But, in the chaos and anger that will follow the fall, there will be no embrace. The sudden anti-Trujillo policy of the United States and the dramatic condemnation of the Dominican Republic by the Organization of American States (OAS) at San Jose have come too late to avert what State Department planners fear most: an anti-American, Castro-leaning successor to Trujillo. For thirty years, the United States has bolstered the brutal tyranny of El Benefactor. Now that his enemies have him on the run, the United States has jumped to their side. For the final push, this new aid may be accepted and used; but the United States will receive in return only a few cold stares, a polite nod, contempt, smoldering bitterness.

However, there are degrees of bitterness and contempt, and the exact character of the post-Trujillo regime will depend on the forces used to overthrow the Generalissimo. Some signs indicate that the new regime may not be as bitter or as loud as the Castro regime, though there is no doubt that it will be revolutionary. The sixty-nine-year-old Trujillo, who has changed the map of the country by renaming mountains, lakes, cities and streets in his honor, is too egotistical to relinquish power voluntarily. And, in the atmosphere of the Trujillo era, elections would serve only as a device to perpetuate his power. They would be meaningless without educating the people for democracy, without freeing the channels of the press and radio, without calming the fear that suffocates those who oppose him. Since no one trusts Trujillo to accept these conditions, no one believes that a new regime could succeed the tyrant by orderly process. Either an invasion or a rebellion will bring the era of Trujillo to a close, and this despite the fact that both have been tried and both have failed in the past.

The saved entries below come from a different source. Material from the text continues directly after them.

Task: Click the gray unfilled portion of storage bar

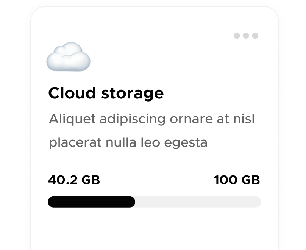Action: (x=197, y=202)
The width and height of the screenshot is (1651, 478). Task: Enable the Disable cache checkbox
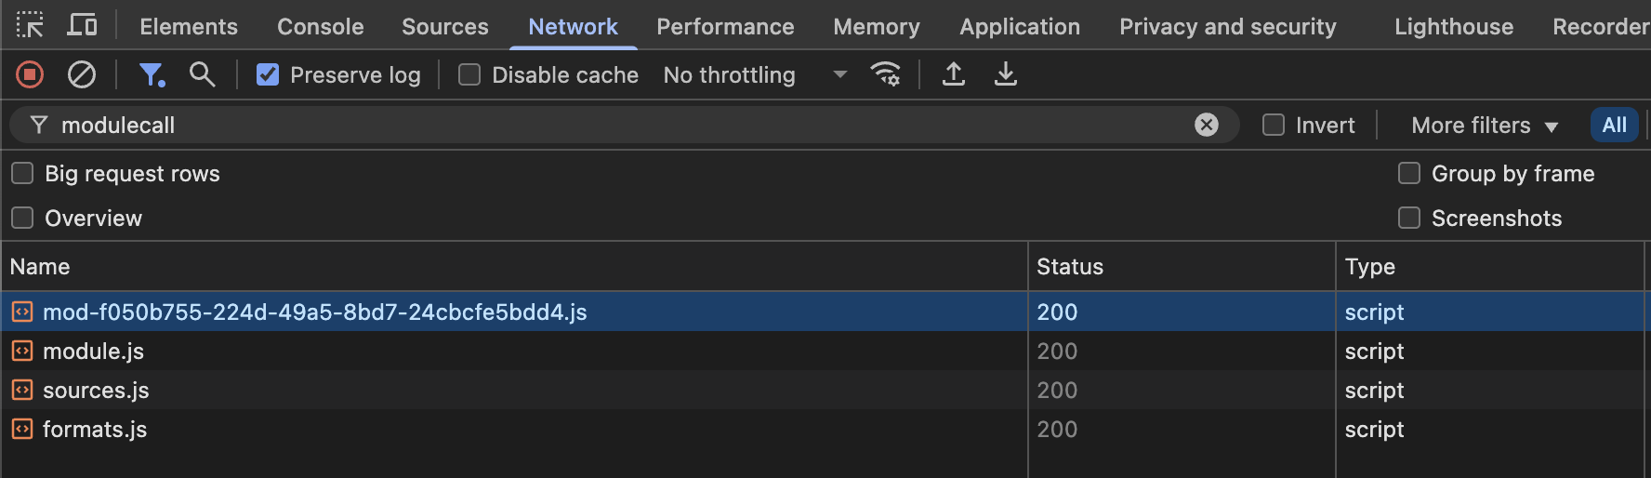point(469,74)
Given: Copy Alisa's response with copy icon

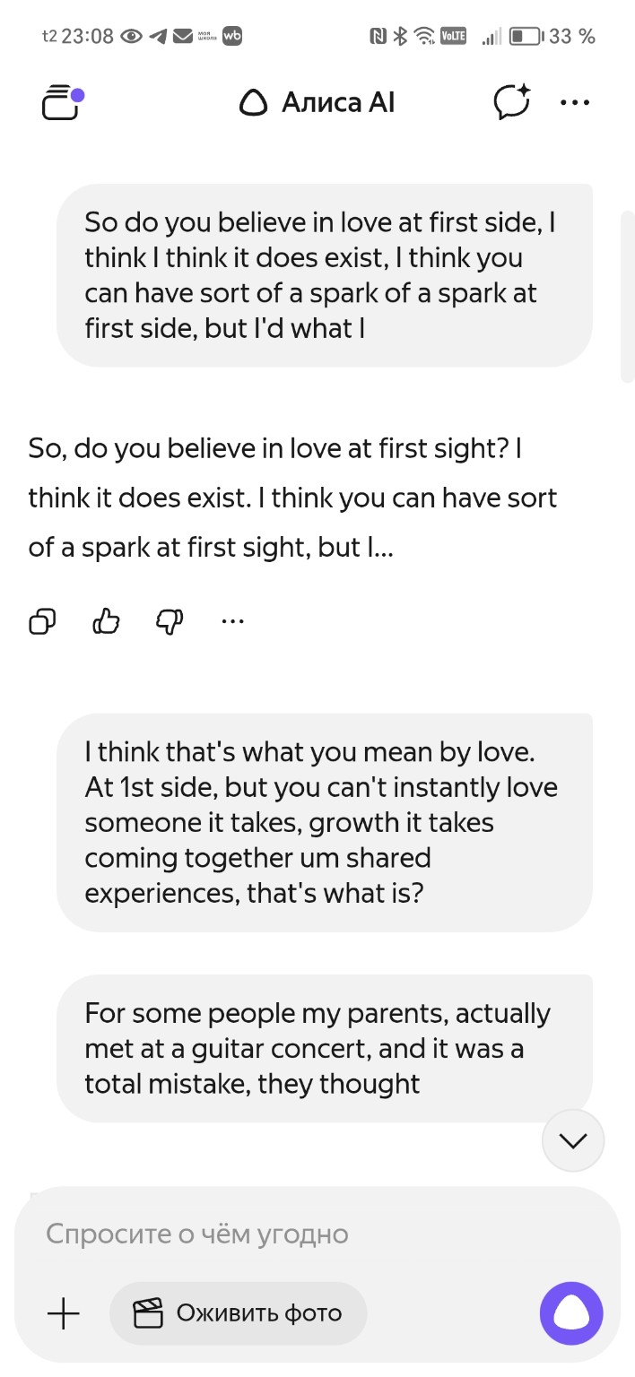Looking at the screenshot, I should pyautogui.click(x=43, y=620).
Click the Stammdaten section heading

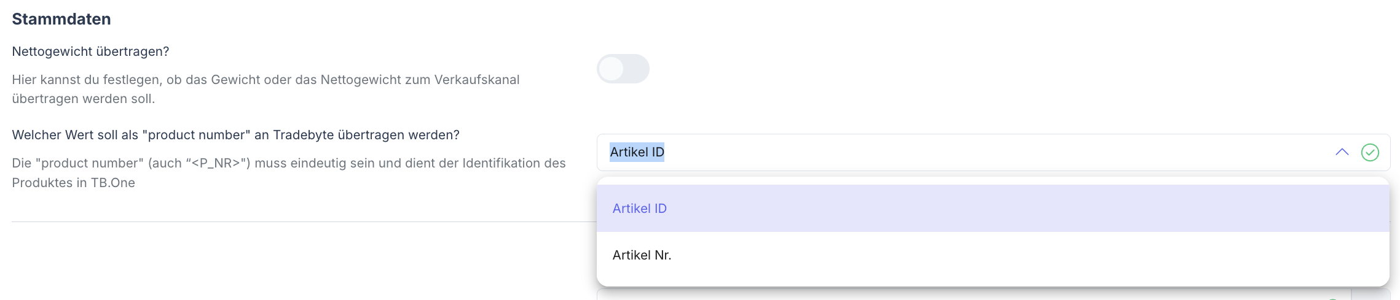point(61,19)
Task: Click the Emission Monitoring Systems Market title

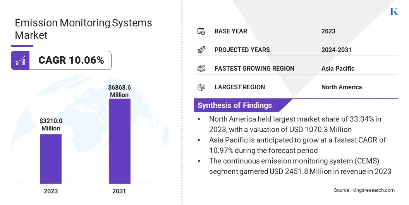Action: click(x=83, y=29)
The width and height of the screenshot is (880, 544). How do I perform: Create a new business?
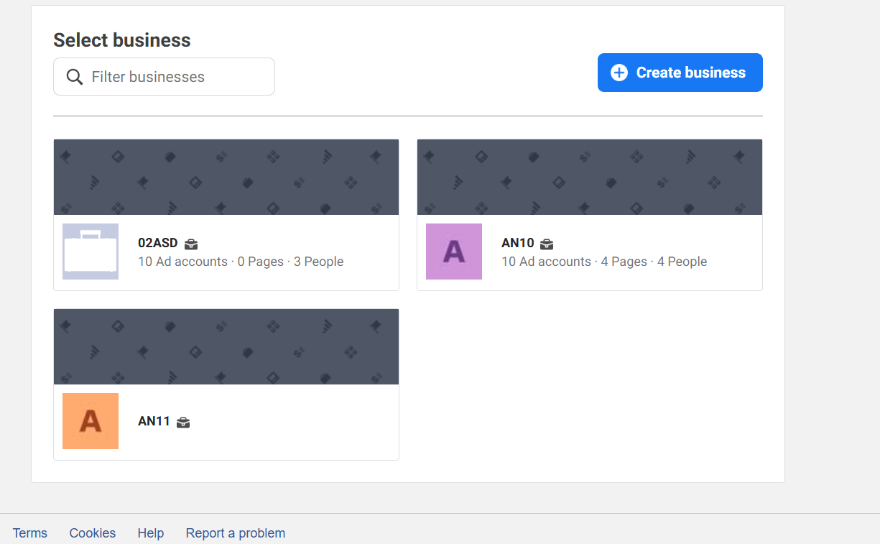680,73

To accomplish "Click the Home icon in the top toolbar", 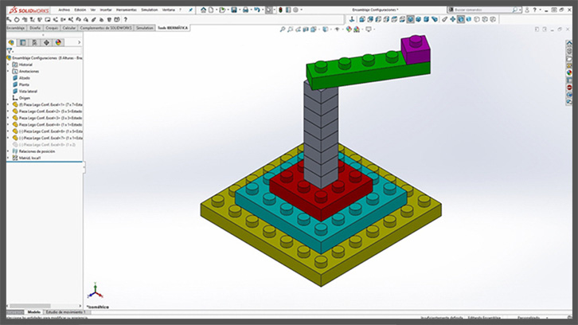I will (204, 10).
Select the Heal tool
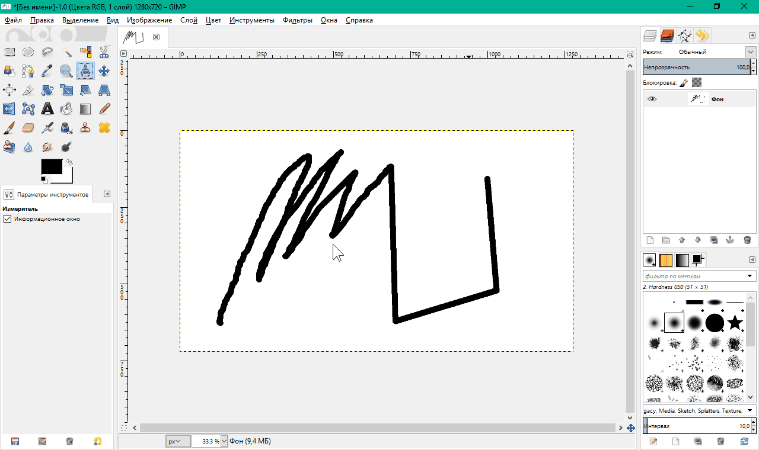Viewport: 759px width, 450px height. click(x=104, y=128)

IN JUNE, 1959, a band of 200 Dominican exiles and sympathizers, trained as guerrillas in Cuba and fired by the example of Fidel Castro, invaded the Dominican Republic. All were quickly wiped out. The docile capital of Ciudad Trujillo remained docile as the army and the peasants on the coast picked off the invaders one by one. Trujillo merely had to promise a bounty for each body to crush the invasion.

I discussed the futile attempt recently with an exile in San Juan, Puerto Rico. A nervously loud twenty-six-year-old, he had been trained in Cuba and assigned to join the second wave of invaders. But the second wave, informed of the destruction of the first, never left Cuba. Undaunted, the exile still saw Castro’s way as the only way to overthrow Trujillo.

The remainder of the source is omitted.